▸ **REQUIREMENT**
Please set down exactly the lines from the one that contains "Screen dimensions: 649x566" through the end of the material, leaving out every picture.

----

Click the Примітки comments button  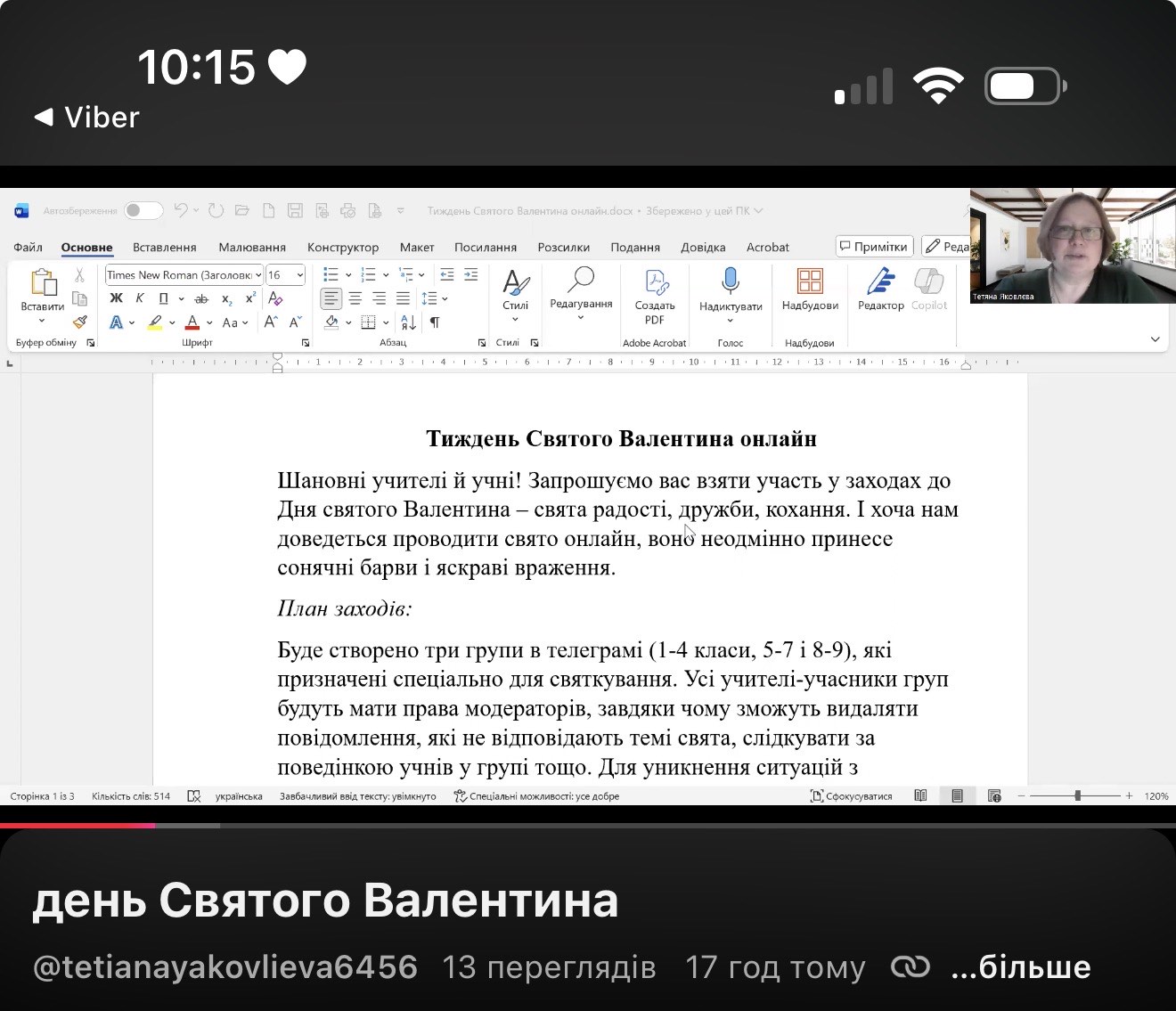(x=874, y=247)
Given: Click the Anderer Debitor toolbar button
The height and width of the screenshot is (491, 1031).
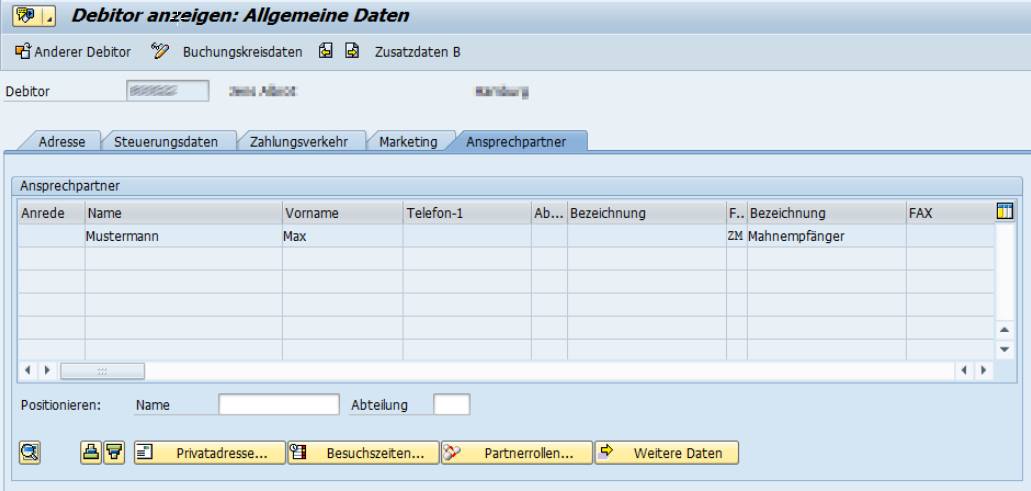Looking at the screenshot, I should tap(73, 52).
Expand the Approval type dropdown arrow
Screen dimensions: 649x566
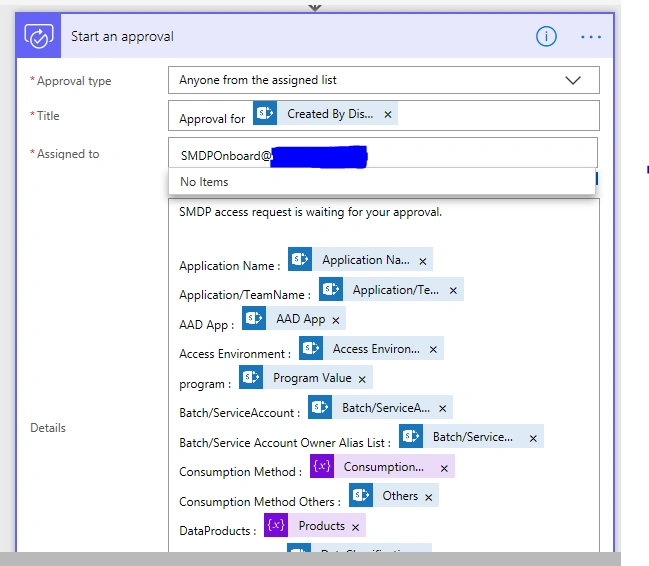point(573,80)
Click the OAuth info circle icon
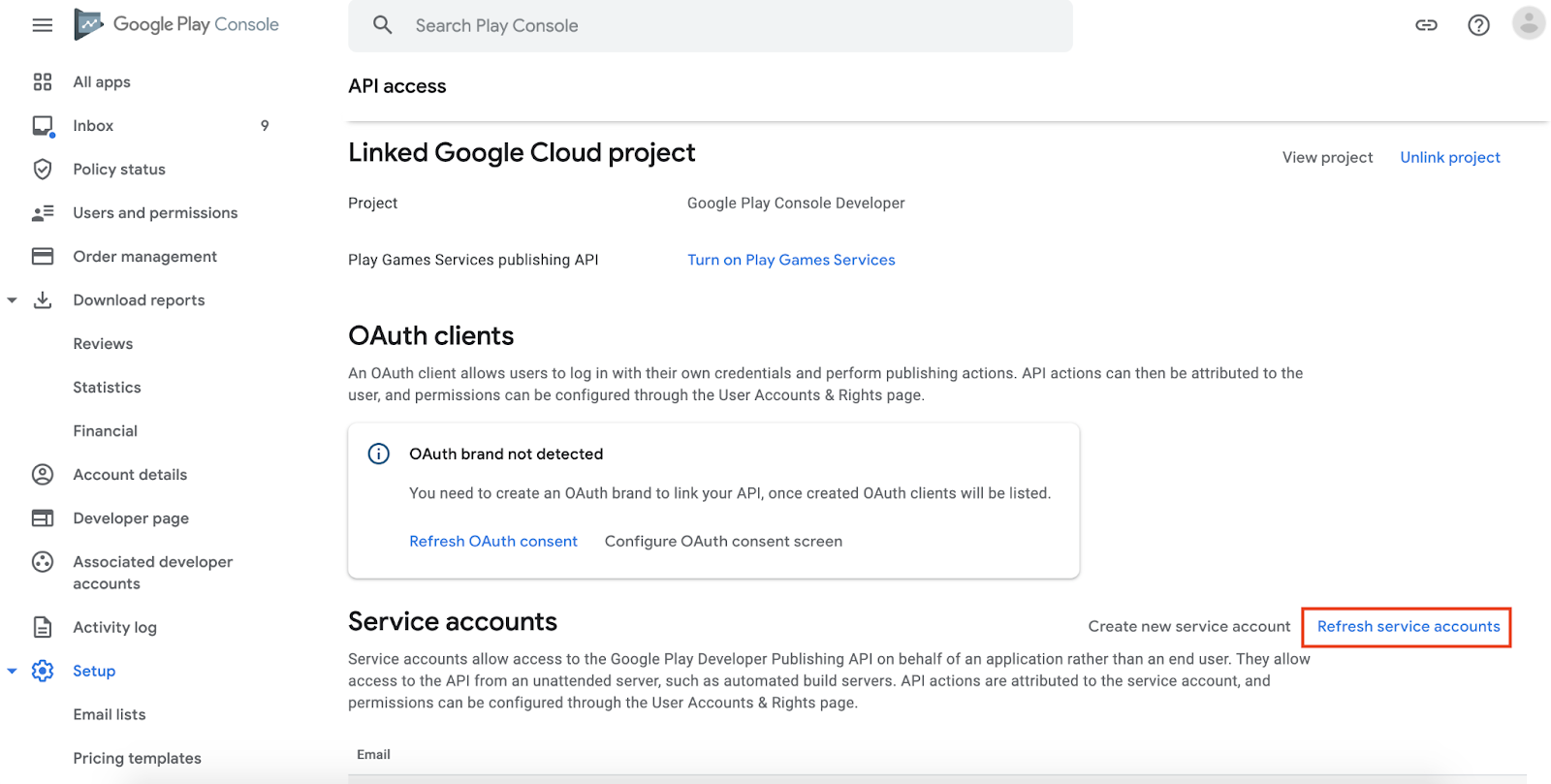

----

▸ **SOLUTION TO THIS EXERCISE**
Screen dimensions: 649x566
point(573,80)
Click the OAuth info circle icon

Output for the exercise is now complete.